Fundamental theory and practical algorithms of weakly supervised
classification, emphasizing an approach based on empirical risk
minimization.
Standard machine learning techniques require large amounts of labeled
data to work well. When we apply machine learning to problems in the
physical world, however, it is extremely difficult to collect such
quantities of labeled data. In this book Masashi Sugiyama, Han Bao,
Takashi Ishida, Nan Lu, Tomoya Sakai and Gang Niu present theory and
algorithms for weakly supervised learning, a paradigm of machine
learning from weakly labeled data. Emphasizing an approach based on
empirical risk minimization and drawing on state-of-the-art research in
weakly supervised learning, the book provides both the fundamentals of
the field and the advanced mathematical theories underlying them.

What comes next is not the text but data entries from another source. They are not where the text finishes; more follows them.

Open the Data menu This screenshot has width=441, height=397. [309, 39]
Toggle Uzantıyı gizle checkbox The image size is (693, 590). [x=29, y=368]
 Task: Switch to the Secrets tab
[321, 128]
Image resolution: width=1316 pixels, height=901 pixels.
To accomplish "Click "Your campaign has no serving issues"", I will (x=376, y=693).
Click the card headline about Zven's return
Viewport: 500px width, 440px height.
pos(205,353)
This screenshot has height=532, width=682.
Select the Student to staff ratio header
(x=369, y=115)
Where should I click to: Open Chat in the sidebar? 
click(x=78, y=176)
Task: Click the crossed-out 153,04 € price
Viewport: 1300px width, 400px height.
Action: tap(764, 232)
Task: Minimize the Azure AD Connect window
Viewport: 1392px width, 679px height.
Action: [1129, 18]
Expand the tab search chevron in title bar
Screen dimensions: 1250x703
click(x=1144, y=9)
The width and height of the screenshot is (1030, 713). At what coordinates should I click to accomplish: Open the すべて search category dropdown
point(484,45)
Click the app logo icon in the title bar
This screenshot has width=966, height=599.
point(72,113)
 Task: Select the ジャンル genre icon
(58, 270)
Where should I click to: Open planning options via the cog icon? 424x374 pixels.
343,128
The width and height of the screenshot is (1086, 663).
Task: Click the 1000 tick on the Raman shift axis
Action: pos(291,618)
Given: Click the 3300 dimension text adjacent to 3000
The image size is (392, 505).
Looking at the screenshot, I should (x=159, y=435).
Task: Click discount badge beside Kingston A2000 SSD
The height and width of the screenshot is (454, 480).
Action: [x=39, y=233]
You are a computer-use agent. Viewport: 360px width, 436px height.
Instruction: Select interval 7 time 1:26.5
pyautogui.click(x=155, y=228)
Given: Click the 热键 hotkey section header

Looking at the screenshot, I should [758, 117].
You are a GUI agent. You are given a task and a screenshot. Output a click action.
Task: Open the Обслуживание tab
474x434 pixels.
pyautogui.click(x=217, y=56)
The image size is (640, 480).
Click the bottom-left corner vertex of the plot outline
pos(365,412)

It can
be used as a reference for practitioners and researchers and in the
classroom.
The book first mathematically formulates classification problems,
defines common notations, and reviews various algorithms for supervised
binary and multiclass classification. It then explores problems of
binary weakly supervised classification, including positive-unlabeled
(PU) classification, positive-negative-unlabeled (PNU) classification,
and unlabeled-unlabeled (UU) classification. It then turns to multiclass
classification, discussing complementary-label (CL) classification and
partial-label (PL) classification. Finally, the book addresses more
advanced issues, including a family of correction methods to improve the
generalization performance of weakly supervised learning and the problem
of class-prior estimation.